145 Ind. 330 | Ind. | 1896

McCabe, J.

— The administrator of one Huida Boach obtained an order of the Elkhart Circuit Court, authorizing and requiring him to sell certain lands of *331which she died seized, situate in said Elkhart county. The order was made on a petition making parties thereto all the heirs of said Huida, among whom were the appellant, her surviving husband, and one Elmer L. Roach. The land was ordered sold to discharge liens thereon and to make assets to pay debts generally. The appellee Baker, at said administrator’s sale, became the purchaser of one parcel of the land and the appellee Clark another. They each received an administrator’s deed, pursuant to the sale to each, under the approval of the court. Thereafter they each filed a separate petition against appellant and Elmer L. Roach, setting up all the facts already mentioned, and many others, and alleging that said appellant, Thomas W. Roach, and said Elmer L.' Roach, were in possession of the premises and refused to surrender them, though they had been made parties defendant to the petition to sell aforesaid, concluding with a prayer for a writ of assistance in each case.
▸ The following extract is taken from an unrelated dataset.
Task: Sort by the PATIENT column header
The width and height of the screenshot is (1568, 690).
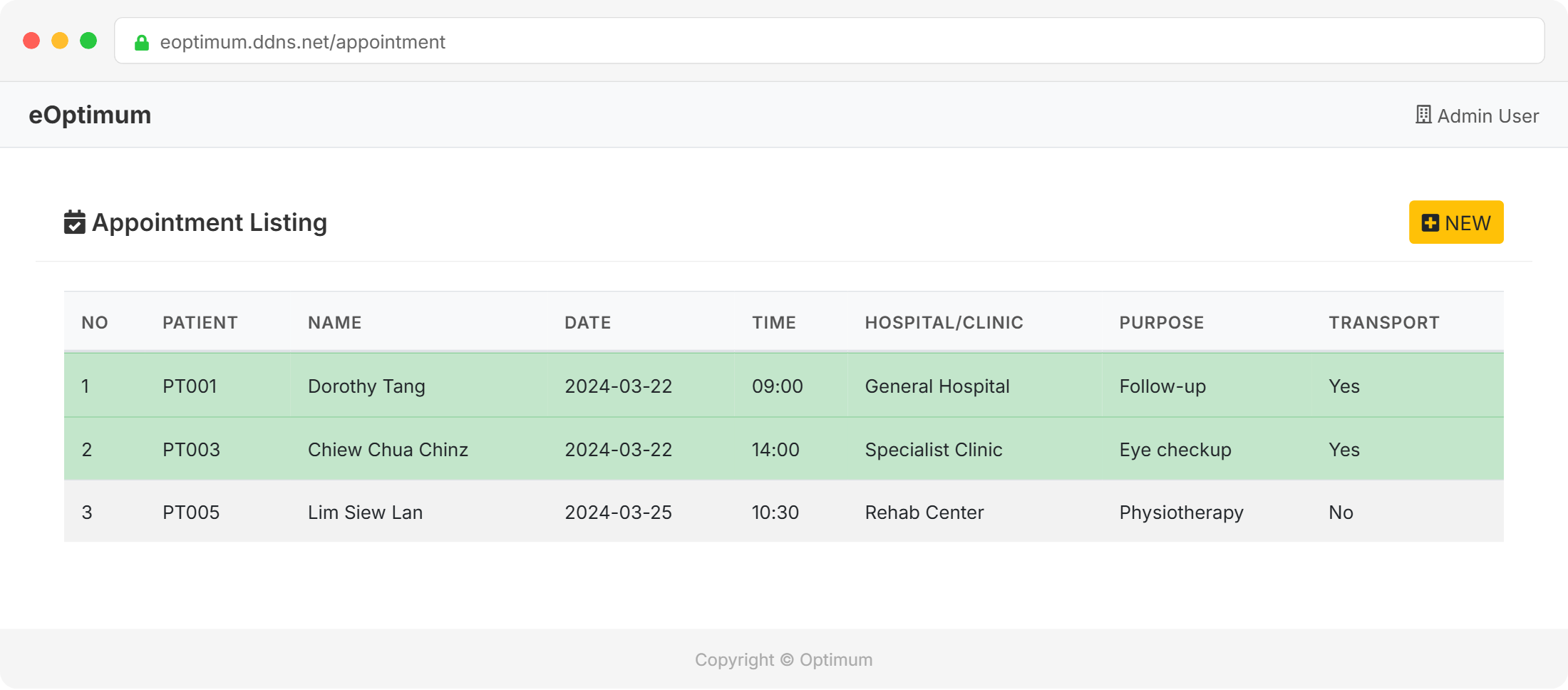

The issues formed upon each of said petitions were tried by the court without a jury, after an agreement to hear the evidence in tbe two cases at the same time, which was accordingly done, resulting in a special finding of the facts, on which the court stated conclusions of law leading to judgment against the defendants, ordering a writ of assistance to issue against ’ both defendants to place them out of possession.

The defendant, Thomas W. Roach, alone has appealed, but he has not made his co-judgment defendant, Elmer L. Roach, a party to the appeal, either as appellant or appellee. He should have been made an appellant, in order to confer jurisdiction of the appeal on this court. Wood v. Clites, 140 Ind. 472, and cases there cited; Rosenbower v. Schuetz, 141 Ind. 44; Hutts v. Martin, 141 Ind. 701; Gregory v. Smith, 139 *332Ind 48; Bozeman v. Cale, 139 Ind. 187; Hutts v. Martin, 131 Ind. 1.

The appeal is, therefore, dismissed for want of jurisdiction.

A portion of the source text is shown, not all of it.